# About this task:
The entries below contain a stretch that opens with the line containing "Click the Bitcoin logo icon" and closes with the line containing "Task: Go to Email in sidebar"; set down that stretch exactly, both ends included, and nothing else.

# Dataset records:
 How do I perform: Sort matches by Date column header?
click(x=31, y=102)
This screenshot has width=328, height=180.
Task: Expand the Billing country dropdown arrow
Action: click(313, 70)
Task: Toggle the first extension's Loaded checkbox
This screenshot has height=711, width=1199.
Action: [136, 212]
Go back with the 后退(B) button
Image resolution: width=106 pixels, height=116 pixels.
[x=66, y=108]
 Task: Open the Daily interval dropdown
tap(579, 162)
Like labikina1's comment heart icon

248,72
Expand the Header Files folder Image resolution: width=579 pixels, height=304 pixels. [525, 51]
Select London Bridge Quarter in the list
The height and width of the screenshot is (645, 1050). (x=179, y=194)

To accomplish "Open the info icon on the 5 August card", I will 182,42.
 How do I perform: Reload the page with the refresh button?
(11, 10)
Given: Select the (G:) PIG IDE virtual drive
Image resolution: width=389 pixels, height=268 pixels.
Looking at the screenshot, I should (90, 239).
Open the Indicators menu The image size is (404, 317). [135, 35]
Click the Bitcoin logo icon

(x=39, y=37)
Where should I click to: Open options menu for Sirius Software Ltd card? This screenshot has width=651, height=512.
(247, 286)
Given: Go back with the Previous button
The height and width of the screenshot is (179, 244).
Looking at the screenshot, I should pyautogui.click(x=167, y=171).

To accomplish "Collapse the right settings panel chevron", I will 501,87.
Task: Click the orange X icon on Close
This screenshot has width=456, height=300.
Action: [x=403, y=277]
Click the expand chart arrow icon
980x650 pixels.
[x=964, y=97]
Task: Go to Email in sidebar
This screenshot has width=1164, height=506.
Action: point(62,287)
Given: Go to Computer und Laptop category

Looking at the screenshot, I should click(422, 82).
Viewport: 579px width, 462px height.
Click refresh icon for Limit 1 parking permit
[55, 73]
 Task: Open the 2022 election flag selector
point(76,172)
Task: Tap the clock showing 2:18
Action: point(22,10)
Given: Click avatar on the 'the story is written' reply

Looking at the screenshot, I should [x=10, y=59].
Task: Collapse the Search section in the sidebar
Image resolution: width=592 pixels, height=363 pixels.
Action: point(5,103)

# Your solution:
Click the Bitcoin logo icon

(x=39, y=37)
Where should I click to: Open options menu for Sirius Software Ltd card? This screenshot has width=651, height=512.
(247, 286)
Given: Go back with the Previous button
The height and width of the screenshot is (179, 244).
Looking at the screenshot, I should pyautogui.click(x=167, y=171).

To accomplish "Collapse the right settings panel chevron", I will 501,87.
Task: Click the orange X icon on Close
This screenshot has width=456, height=300.
Action: [x=403, y=277]
Click the expand chart arrow icon
980x650 pixels.
[x=964, y=97]
Task: Go to Email in sidebar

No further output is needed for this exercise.